New world leishmaniasis is caused by 2 major groups; Leishmania mexicana and Leishmania braziliensis complexes. L. mexicana complex includes 5 species of which L. mexicana and Leishmania pifanoi are the most important. The remaining 3 species are Leishmania amazonensis, Leishmania garnhami, and Leishmania venezuelensis. Although all members of L. mexicana complex cause CL, each of them shows a unique clinical presentation. Species of L. braziliensis complex include Leishmania peruviana, Leishmania lainsoni, Leishmania colombiensis, Leishmania guyanensis, and Leishmania panamensis. The first 3 species of L. braziliensis complex cause mucocutaneous leishmaniasis while the last 2 species can cause both cutaneous and mucocutaneous leishmaniasis. VL in the new world is caused by other leishmanial species called Leishmania chagasi [3].

Based on the causative agent and clinical presentation, it is clearly known that leishmaniasis is classified into 3 types; cutaneous, mucocutaneous, and visceral leishmaniasis. The most common clinical presentation of CL is localized ulcer or nodule. CL is endemic in over 80 countries all over the world, where approximately 300,000 cases of CL are reported, annually [3].

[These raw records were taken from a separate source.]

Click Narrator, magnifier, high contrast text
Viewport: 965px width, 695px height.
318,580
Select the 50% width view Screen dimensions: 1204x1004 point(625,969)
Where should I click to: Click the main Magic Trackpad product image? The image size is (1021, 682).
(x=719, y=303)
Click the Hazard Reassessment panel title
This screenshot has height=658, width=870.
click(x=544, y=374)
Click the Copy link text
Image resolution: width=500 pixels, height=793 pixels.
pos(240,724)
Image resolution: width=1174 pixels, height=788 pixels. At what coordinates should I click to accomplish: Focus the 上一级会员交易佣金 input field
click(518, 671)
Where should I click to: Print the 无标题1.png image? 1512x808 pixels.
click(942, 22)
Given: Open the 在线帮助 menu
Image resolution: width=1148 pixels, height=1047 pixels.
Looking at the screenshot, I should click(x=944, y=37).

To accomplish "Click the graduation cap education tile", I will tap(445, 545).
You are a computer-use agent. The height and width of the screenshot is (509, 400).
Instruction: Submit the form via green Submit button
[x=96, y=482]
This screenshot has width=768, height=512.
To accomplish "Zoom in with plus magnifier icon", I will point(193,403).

In the Eastern Mediterranean Region (EMR) of the World Health Organization (WHO), leishmaniasis represents a major public health problem. Cutaneous and visceral leishmaniasis are mainly seen in 14 of 22 countries of the region. In several of these countries outbreaks have an apparent tendency to occur at around 10-year intervals. Foci of CL, caused by L. major, occur in Afghanistan, Egypt, Iran, Iraq, Jordan, Libya, Morocco, Palestine, Pakistan, Saudi Arabia, Sudan, Syria, Tunisia, and Yemen [4]. In 2008, some 100,000 new cases of CL were reported by the EMR-WHO. Many researchers have studied leishmaniasis in the endemic northern African countries, e.g., Morocco, Algeria, Tunisia, Egypt, and Libya [5-12]. One of the established endemic leishmaniasis Libyan provinces is Al-jabal Al-gharbi province, where CL comprises a major parasitic health problem [7,10-12].

The aim of the present study is to investigate the clinical patterns and detailed occupational and geographical distribution with some other epidemiological aspects of CL among cases attending Gharyan outpatient polyclinic, Gharyan, Al-jabal Al-gharbi, Libya.

MATERIALS AND METHODS

Surveyed area and patients

This study was performed at Al-jabal Al-gharbi province (formerly known as Jabal Nafusah; Fig. 1), which is located south west of the Libyan capital; Tripoli. It is divided into 35 subprovinces with a total population of 302,000 individuals. Gharyan subprovince is the administrative city of the Al-jabal Al-gharbi province (Fig. 1).

Fig. 1.

Fig. 1

Libyan map showing the location of Aljabal Algharbi province and some of its subprovinces (inside the red circle).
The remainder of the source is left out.